Everyday I have people ask how Aiden is doing. It has been a very long time since I have write anything. Trying to settle back into normal life over the last month has had its ups and downs.
As we come to the one year mark when our world changed forever, I feel the effects of PTSD settle in. I will close my eyes and have flash back from Boston, or images of Aiden the night before surgery, or yelling down the hall at sick kids in panic at the clown to go get help. These moments somehow just got pushed aside as a great importance of being strong for Aiden overtook these moment. In the quite of my home I recollect the year past.
The last couple weeks since Aiden being home have been a whirl wind of chaos. Stepping into the busiest time of year at work has been both a blessing and a curse. My mind has not had time to wander but also no time to establish a structure and routine now that all boys are home. I feel like I could hibernate a week and that still would not be enough. But I am coming to terms with the fact this is my life now. I have three boys, one with special needs, I have my own house and a full time job. I am going to be busy! The saying goes “there is no rest for the wicked” but I think they meant to replace wicked with words cancer mom.

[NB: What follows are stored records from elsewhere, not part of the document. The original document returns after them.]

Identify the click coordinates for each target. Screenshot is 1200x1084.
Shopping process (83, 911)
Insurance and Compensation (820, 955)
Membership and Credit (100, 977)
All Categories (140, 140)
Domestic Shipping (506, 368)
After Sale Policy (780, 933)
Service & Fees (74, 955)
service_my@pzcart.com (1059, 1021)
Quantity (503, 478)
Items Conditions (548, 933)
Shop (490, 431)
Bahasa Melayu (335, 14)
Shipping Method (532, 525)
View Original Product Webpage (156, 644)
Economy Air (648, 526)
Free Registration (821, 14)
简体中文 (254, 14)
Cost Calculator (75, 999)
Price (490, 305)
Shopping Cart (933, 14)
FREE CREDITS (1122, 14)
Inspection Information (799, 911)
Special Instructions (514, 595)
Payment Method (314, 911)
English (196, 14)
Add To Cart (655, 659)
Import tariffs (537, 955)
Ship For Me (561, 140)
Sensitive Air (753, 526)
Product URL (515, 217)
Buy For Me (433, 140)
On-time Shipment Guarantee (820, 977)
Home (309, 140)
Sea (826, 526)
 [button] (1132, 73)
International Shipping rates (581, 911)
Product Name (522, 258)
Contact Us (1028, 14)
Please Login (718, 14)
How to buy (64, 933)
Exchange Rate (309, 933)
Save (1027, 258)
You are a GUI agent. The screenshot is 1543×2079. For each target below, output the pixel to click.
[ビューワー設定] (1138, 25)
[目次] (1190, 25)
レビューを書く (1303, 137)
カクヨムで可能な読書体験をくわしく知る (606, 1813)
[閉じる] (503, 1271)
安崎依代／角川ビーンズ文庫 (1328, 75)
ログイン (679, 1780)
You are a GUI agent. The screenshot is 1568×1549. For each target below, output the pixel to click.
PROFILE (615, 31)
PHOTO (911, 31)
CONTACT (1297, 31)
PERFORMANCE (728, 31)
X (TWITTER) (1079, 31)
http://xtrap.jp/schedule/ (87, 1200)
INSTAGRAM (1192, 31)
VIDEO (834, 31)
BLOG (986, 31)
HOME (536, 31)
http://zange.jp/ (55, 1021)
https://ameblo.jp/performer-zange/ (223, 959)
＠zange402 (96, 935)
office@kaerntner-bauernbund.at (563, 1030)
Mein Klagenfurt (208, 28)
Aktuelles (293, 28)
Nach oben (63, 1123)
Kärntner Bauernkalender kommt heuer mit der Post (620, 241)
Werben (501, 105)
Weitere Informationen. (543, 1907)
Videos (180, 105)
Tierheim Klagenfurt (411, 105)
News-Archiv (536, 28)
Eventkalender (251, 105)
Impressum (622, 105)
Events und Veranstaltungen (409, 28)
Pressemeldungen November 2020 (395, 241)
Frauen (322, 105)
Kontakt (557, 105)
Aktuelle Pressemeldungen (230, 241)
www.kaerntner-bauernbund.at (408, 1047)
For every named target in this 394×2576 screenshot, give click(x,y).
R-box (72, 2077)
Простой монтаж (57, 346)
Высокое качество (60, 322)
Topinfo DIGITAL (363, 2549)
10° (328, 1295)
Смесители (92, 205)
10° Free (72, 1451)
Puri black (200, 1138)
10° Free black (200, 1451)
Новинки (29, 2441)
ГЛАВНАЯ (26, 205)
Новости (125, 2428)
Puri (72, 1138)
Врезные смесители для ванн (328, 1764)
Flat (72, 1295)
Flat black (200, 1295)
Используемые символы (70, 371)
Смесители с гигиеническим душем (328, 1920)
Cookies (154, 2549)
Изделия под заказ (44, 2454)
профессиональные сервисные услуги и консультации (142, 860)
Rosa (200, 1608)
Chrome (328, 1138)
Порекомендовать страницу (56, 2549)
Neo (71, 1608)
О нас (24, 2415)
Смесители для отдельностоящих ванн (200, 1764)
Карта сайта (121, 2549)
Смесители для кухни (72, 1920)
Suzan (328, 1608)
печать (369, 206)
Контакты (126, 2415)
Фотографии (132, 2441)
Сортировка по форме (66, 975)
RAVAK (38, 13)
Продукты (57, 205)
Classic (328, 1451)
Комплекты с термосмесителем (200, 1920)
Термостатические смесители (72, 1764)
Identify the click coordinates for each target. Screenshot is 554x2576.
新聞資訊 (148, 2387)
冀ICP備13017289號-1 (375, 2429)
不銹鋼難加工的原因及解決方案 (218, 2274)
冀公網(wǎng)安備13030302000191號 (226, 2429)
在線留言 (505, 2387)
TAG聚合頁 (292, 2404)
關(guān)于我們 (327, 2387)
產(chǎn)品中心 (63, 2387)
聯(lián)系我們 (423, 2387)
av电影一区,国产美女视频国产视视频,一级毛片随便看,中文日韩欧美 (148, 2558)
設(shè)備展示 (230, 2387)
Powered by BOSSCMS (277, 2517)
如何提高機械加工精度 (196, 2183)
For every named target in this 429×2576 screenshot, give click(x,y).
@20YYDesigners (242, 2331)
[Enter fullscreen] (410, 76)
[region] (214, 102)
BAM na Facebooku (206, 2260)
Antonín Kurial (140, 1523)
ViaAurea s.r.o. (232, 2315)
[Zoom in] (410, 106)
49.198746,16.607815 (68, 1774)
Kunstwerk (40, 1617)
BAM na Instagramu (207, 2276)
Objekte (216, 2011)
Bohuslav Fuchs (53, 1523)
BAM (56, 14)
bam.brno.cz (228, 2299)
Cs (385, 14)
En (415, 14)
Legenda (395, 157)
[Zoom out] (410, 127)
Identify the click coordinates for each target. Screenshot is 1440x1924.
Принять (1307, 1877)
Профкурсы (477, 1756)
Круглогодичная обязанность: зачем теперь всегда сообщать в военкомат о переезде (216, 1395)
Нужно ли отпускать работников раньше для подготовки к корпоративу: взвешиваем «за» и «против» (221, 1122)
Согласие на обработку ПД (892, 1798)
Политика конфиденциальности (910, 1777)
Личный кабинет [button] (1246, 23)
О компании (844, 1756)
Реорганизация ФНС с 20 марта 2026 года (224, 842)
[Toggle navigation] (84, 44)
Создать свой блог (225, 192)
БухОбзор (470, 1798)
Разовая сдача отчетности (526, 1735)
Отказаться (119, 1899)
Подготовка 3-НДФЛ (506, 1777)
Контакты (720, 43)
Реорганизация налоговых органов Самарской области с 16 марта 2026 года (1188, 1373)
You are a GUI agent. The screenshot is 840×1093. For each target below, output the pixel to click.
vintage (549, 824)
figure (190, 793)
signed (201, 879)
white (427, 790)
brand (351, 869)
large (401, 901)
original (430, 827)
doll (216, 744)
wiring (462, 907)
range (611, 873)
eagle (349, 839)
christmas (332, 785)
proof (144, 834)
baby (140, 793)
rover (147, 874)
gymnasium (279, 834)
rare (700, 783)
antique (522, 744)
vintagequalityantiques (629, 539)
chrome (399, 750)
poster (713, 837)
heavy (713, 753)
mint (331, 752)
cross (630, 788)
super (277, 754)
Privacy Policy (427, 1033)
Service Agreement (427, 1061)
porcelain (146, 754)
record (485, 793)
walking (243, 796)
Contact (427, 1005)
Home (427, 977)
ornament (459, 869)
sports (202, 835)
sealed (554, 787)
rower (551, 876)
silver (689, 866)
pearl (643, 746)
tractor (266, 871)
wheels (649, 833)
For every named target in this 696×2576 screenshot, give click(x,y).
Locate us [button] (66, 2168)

Today we woke at 6:30am I got all the boys ready with drop off at daycare and school and then hit hwy 7 with Aiden heading to our appointment at Sick Kids in Toronto. Today they sedated Aiden and put him under for a couple things. They replaced his gtube button which usually gets replaced every 6 months but thankfully his has held out for almost a year. I had to go to the specialty food shop at the hospital, purchase the button but not take it. The plan was for the gtube nurse to bring a couple sizes down while he was under to see which size would fit now. Thank you to the team at Sick Kids and my Cheo interlink nurse for helping arrange this. He had gone down a size from all the weight loss so I am hoping this button will be more comfortable for him with less leaking and granulation.
I have kinda kept this appointment quite, as I flashback to our MRI in Boston during radiation. Is it working? In this case did it work? In addition to the gtube replaced Aiden also had his final post treatment MRI. We had tried this a month ago but because he had his cvl line removed for swimming at Bloorview he went ballistic when they tried to inject the contrast needle and the MRI never got done. So we were back at it. This time sedated so they should have very clear pictures but also they were able to do a lumbar puncture to test if there are any live cancer cells in his spinal fluid still. When I got the call they would be doing this I was speechless for moment. I did not even know what a “LP” was. They had never done this before which nurse made sound odd that he never had done at diagnosis. I asked what it was and what it would mean. I also asked, maybe to my regret, what happened if they find something. To which the reply was “the team would sit down and discuss further treatment at that point” I can not even being to imagine more treatments. These words have rang through my head so many time at this point I don’t even know exactly how they went anymore or what is the creation of the mind but it was along those lines either way.
So as I lay here at 12:30am and I was once asleep and now awake I think back on the day. I think back on watching Aiden struggle to not breath as the mask was put on his face, I think back to the foster mother I met in the hall who shows me the good in the world and asks me how I am still smiling; I think back to seeing Aiden fast asleep then screaming and crying as they remove the IV line and he begins to wake. I think back to the drive in traffic as Aiden repeats the same questions over and over with poor short term memory as I try to hold it together and concentrate on the road. How can so many pieces fit into one day?! Tomorrow we will do the city commute from Barrie to downtown and tomorrow we will go to clinic and that is all I know right now.